Demonstram, ainda, que em apenas seis meses Campinas conseguiu alcançar saldo 72,1% superior ao de todo o ano de 2009, período em que foram criados na cidade 5.268 postos de trabalho. A análise do Observatório do Trabalho do Departamento Intersindical de Estatísticas e Estudos Socioeconômicos (DIEESE) se dá com base nas informações do Caged divulgadas em Brasília nesta quinta-feira, pelo ministro do Trabalho e Emprego, Carlos Lupi.
O segmento econômico que mais empregou trabalhadores em Campinas, no semestre, foi o de Serviços, que abriu 5.214 postos formais. Em seguida vem a Indústria, com a geração de 2.388 vagas. O Comércio abriu, no período, 1.057 vagas e a Construção Civil, 449 novos postos.

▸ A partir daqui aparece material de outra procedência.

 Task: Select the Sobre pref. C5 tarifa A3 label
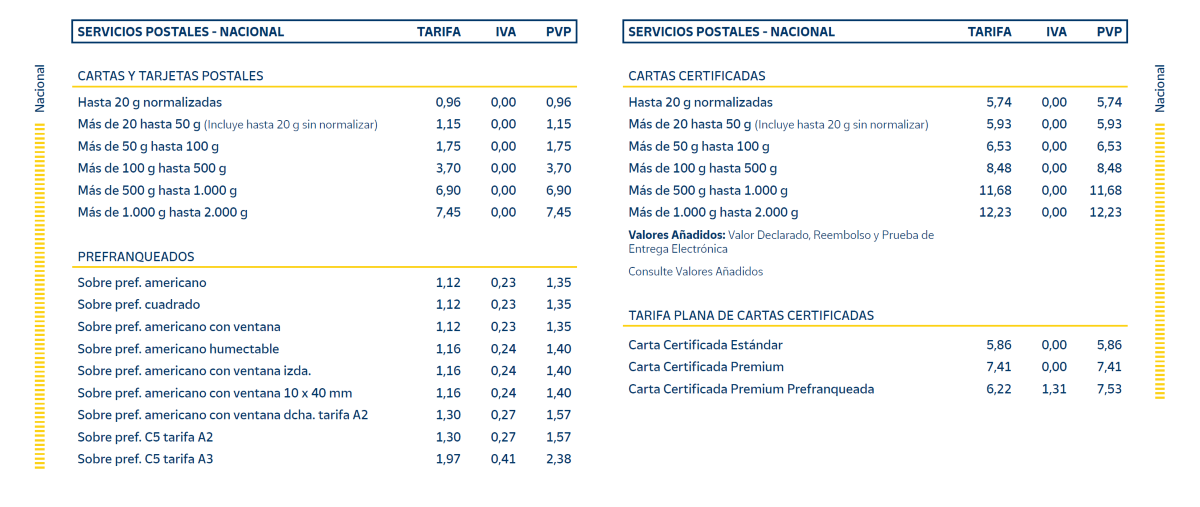(145, 459)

Já no mês de junho, período em que o Município registrou saldo (diferença entre contratações e demissões) de 289 novos postos formais, a Indústria foi o setor que mais se destacou, se responsabilizando pela contratação de 334 trabalhadores, contingente 106,2% superior ao do mês de maio, quando foram criadas 162 vagas. O segmento de Serviços veio em seguida com a abertura de 208 postos de trabalho, que representam elevação de 77,8% em relação a junho de 2009.

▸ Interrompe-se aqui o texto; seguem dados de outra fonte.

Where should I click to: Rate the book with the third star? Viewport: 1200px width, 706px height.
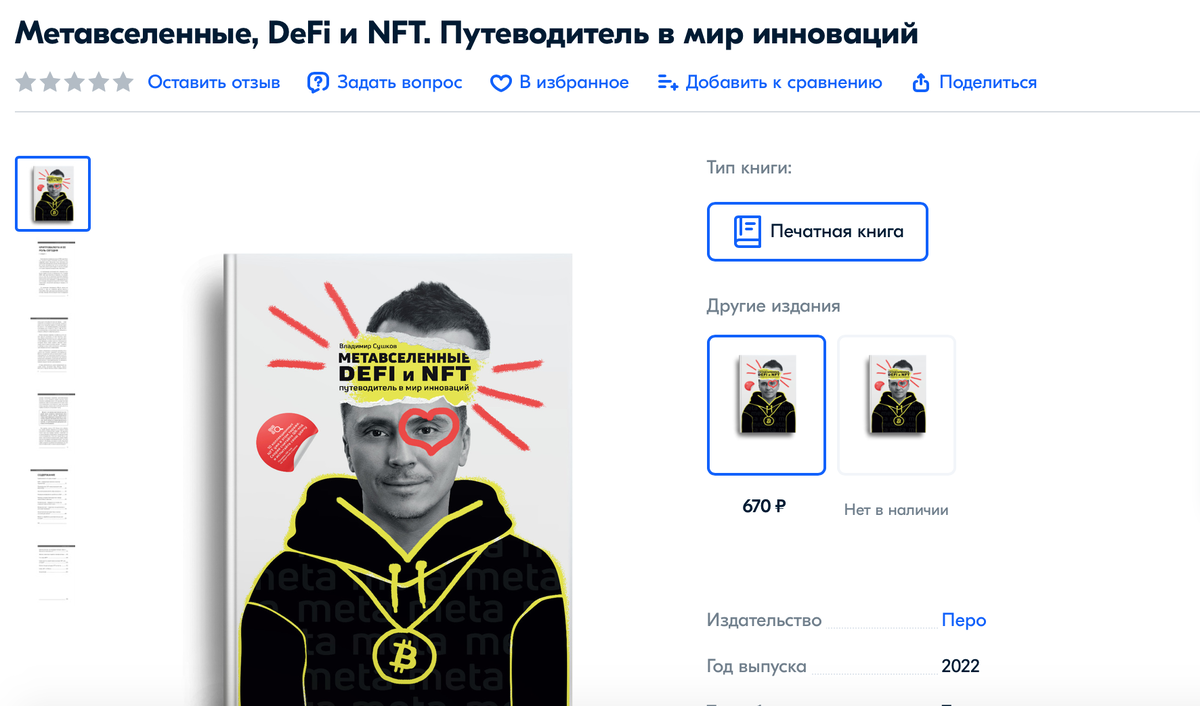[x=74, y=82]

O fato de a contratação na Indústria ter se destacado, na avaliação da secretária municipal de Trabalho e Renda, Maristela Braga, é altamente positivo uma vez que este segmento apresenta menor rotatividade de mão-de-obra, remunera em geral com melhores salários e exige trabalhadores com maior grau de qualificação. “A questão do salário tem importância inclusive para estimular economicamente outros setores, já que reflete na massa salarial”, observa.

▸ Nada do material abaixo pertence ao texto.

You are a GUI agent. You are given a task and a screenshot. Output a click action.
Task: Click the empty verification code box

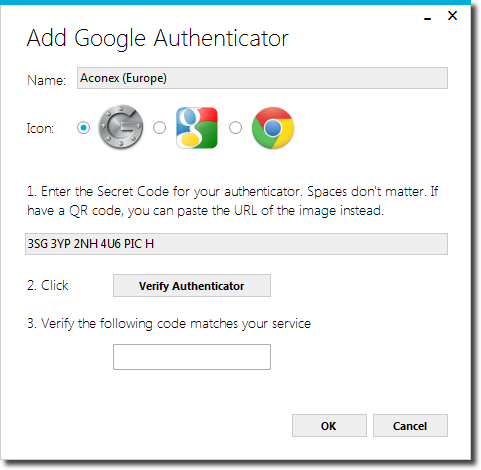pyautogui.click(x=192, y=357)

Ela acrescenta ainda, que o fato deste segmento exigir trabalhadores qualificados e encontrar esse tipo de mão-de-obra demonstra a qualidade e competência dos trabalhadores da cidade. E, também que, para disponibilizar trabalhadores nestas condições, o governo municipal tem se empenhado em oferecer cursos de qualificação. “O Programa Municipal de Qualificação, pelo qual são disponibilizadas 5 mil vagas em diferenciados cursos é um exemplo deste empenho”, assinala.
RMC
Segundo os dados do Caged, a Região Metropolitana de Campinas (RMC) acumula neste ano 34.361 vagas de trabalho no mercado formal. Este saldo é 11 vezes maior que o registrado no mesmo período de 2009 e o maior desde o ano 2000 quando a RMC foi formalmente criada.
Brasil
A geração de empregos formais no Brasil foi recorde histórico neste primeiro semestre de 2010. No período foram gerados 1,47 milhão de empregos, volume superior, inclusive, ao dos primeiros seis meses de 2008, período anterior à crise econômica mundial, e quando houve, em todo o país, a abertura de 1,36 milhão de postos de trabalho.